Once you’ve decided what type of heater you want to buy, what other things should you think about before spending your money? Ensure the heater you’re getting has the power to keep your van warm even when it gets really cold. But also bear in mind that not all hook-ups are equal, so a heater with a variety of outputs is useful as you can adjust it according to the available amperage.
Oscillating heaters provide an even spread of heat, while products that have a fan-only mode can also be used to provide cooling in warmer months. Of course, some fans can be noisy, so this is something else to consider.
How stable is the heater when in place? How easy is it to position? And you’ll also want to understand what size the heater is – too large and it might get in the way and be hard to pack and to move about, too small and it might become a trip hazard.

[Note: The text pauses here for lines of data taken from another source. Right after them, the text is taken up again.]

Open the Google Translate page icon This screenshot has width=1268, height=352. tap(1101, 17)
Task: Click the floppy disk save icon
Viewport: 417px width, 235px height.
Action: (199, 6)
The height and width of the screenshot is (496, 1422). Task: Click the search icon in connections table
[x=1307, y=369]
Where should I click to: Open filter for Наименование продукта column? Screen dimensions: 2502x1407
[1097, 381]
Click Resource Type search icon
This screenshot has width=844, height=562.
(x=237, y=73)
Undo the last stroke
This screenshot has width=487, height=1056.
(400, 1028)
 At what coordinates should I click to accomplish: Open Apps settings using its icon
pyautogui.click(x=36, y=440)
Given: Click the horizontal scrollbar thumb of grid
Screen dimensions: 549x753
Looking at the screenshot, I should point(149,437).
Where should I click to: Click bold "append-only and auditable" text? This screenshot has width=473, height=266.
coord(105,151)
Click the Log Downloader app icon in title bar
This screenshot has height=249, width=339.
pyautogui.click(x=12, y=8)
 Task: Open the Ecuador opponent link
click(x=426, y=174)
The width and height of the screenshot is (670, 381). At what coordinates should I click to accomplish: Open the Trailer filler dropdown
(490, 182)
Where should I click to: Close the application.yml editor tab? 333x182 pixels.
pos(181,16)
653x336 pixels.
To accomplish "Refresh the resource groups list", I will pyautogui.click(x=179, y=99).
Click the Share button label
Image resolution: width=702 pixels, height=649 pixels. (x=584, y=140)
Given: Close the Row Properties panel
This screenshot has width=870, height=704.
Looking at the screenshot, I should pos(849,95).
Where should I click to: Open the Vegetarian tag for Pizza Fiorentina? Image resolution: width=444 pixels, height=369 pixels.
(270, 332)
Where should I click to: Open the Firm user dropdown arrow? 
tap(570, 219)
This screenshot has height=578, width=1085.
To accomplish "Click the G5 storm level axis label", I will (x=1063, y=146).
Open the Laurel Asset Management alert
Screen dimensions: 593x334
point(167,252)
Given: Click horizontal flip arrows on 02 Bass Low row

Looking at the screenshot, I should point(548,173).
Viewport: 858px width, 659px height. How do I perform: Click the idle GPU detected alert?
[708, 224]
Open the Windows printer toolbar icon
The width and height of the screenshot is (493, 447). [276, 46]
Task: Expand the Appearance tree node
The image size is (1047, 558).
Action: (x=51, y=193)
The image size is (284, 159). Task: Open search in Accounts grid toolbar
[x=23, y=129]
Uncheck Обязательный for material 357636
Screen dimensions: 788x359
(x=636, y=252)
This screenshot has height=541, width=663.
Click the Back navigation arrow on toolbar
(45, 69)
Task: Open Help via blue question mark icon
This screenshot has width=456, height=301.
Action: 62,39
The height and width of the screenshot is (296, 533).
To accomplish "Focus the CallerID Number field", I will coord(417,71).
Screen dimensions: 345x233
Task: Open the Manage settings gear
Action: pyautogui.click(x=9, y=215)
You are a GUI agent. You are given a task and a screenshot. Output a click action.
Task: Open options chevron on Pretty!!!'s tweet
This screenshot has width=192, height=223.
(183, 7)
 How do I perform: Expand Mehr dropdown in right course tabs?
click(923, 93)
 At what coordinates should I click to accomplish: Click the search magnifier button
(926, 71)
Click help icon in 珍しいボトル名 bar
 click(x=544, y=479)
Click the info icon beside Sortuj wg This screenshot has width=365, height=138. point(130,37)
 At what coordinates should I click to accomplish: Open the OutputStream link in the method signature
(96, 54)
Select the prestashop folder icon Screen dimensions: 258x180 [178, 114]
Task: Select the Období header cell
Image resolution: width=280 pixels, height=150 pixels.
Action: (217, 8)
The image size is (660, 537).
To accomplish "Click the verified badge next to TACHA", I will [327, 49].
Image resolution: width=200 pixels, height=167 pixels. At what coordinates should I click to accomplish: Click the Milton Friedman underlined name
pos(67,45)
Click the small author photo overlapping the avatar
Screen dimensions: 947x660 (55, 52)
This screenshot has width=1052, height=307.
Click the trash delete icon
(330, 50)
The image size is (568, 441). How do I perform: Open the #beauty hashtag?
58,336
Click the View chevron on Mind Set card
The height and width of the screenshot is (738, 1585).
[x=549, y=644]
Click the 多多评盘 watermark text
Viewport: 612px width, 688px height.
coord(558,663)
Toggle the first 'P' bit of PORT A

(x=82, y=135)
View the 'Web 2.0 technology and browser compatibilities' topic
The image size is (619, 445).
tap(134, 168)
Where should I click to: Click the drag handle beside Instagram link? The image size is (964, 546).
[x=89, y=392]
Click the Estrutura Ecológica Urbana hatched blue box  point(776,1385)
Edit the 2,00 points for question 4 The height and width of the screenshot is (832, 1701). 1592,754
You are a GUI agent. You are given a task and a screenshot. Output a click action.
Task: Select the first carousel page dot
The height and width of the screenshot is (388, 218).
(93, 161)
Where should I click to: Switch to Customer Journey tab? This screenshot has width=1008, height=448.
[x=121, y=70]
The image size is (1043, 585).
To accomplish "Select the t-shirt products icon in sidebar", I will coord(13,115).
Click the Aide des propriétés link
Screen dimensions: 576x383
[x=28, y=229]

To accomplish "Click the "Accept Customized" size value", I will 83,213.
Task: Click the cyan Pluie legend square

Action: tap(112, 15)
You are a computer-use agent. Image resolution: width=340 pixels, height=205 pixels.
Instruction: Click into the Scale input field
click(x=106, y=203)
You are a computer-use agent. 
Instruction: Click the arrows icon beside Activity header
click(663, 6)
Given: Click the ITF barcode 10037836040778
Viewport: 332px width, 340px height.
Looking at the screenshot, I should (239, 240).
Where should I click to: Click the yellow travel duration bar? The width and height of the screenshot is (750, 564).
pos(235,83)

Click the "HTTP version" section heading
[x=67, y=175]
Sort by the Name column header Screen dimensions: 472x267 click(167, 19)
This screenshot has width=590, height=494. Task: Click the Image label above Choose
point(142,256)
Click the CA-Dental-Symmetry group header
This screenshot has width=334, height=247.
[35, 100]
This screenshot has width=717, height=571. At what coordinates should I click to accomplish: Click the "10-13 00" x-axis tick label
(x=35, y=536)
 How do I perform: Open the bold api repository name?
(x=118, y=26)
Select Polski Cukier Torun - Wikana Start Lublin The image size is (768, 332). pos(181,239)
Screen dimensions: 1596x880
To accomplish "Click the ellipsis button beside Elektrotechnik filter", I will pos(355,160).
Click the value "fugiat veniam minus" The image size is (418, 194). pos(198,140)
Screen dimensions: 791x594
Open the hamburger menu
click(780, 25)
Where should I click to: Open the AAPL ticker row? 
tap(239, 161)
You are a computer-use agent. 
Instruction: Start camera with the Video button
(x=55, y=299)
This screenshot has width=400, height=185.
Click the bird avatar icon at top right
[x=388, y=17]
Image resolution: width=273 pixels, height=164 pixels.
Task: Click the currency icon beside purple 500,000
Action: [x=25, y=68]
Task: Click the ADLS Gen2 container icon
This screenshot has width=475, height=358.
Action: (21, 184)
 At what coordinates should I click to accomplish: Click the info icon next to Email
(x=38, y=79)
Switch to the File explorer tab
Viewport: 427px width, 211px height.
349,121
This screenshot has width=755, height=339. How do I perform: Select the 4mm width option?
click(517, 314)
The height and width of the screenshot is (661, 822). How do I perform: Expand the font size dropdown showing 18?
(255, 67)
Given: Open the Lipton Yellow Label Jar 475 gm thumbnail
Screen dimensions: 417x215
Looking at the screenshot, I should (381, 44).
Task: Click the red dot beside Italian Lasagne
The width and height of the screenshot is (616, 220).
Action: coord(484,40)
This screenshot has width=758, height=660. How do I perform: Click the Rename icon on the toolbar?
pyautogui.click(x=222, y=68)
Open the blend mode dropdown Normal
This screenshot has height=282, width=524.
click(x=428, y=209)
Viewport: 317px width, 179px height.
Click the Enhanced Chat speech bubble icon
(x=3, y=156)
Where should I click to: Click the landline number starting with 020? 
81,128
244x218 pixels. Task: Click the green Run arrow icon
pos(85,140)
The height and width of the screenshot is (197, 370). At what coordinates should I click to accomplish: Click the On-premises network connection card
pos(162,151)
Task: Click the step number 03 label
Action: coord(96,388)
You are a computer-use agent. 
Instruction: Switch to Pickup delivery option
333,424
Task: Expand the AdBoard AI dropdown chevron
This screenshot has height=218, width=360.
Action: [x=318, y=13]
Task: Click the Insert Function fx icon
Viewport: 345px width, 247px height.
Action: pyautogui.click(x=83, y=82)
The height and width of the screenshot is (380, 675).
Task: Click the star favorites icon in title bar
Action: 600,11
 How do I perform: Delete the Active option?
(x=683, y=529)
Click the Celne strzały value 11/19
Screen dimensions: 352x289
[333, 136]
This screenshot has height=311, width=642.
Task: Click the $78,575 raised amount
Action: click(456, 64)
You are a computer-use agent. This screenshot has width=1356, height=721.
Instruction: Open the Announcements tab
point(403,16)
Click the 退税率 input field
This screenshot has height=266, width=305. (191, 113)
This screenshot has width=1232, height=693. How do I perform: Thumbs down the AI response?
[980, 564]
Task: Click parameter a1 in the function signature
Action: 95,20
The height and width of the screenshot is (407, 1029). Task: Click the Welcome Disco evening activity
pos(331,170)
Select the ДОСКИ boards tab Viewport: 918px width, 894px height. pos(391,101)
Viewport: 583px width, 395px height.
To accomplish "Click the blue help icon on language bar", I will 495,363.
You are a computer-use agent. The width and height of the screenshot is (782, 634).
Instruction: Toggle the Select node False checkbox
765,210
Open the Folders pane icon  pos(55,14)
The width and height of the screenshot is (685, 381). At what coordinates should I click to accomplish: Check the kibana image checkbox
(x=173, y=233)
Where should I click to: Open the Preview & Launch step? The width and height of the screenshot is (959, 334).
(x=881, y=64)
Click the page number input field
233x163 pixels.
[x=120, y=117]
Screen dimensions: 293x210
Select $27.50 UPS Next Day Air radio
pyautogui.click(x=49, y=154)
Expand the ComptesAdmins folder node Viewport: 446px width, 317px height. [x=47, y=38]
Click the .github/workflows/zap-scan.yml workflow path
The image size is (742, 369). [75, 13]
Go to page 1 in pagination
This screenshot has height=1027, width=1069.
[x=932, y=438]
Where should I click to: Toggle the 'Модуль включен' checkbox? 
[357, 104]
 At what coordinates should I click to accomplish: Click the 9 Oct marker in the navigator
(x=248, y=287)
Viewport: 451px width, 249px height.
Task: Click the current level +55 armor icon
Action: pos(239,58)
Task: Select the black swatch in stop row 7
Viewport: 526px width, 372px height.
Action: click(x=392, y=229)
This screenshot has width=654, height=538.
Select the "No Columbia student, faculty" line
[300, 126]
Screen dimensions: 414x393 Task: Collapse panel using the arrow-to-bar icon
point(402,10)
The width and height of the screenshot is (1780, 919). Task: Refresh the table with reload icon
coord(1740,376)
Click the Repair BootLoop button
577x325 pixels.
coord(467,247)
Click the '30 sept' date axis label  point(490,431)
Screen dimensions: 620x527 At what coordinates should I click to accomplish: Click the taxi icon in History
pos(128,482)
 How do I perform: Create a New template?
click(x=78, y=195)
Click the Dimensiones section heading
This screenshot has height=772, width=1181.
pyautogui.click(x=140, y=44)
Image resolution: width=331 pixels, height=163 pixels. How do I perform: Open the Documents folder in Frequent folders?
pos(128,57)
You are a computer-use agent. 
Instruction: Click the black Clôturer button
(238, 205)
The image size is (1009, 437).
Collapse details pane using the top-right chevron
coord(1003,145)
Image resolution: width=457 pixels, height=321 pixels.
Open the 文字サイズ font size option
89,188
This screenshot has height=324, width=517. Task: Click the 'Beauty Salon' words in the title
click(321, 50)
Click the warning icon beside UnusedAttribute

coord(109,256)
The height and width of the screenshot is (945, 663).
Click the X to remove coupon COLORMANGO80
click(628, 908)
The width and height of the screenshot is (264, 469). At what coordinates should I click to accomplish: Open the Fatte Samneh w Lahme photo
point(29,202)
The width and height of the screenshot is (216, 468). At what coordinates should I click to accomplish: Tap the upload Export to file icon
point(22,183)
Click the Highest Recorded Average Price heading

Here we review the Kobe KBE-828-0140K, which is a radiant heater that retails for £23. Tall halogen-tube radiant heaters like this product are common, but this is better-made and finished than most. The tubes’ protective mesh is sturdy, the switches seem to be of good quality, and we like the large carry handle.
This Kobe can be set to 400W, 800W or 1200W, and it works silently and instantly, which is great. The heat is intense — but only if you’re directly in line with the infrared rays, which is where this design falls down. Stand it on the floor and it will do a great job of heating your feet and legs. It tends to topple as well.
You might be interested in another Kobe heater (which has a confusingly similar name), the Kobe KBE-828-0130K. We’ve put a number of other portable heaters through their paces too, to help you find the best heater for your caravan holidays. How about the Sealey CD2013TT or the Sealey CH2013, the AM05 by Dyson, the Argos 415/1364, the Kampa Diddy, the Kampa 1500W, the Clarke OFR9/90, the Outwell Etna, the Dimplex Pro Series Self-Righting heater or the Draper 02714. We’re sure you’ll find something so you can enjoy touring all year round in comfort.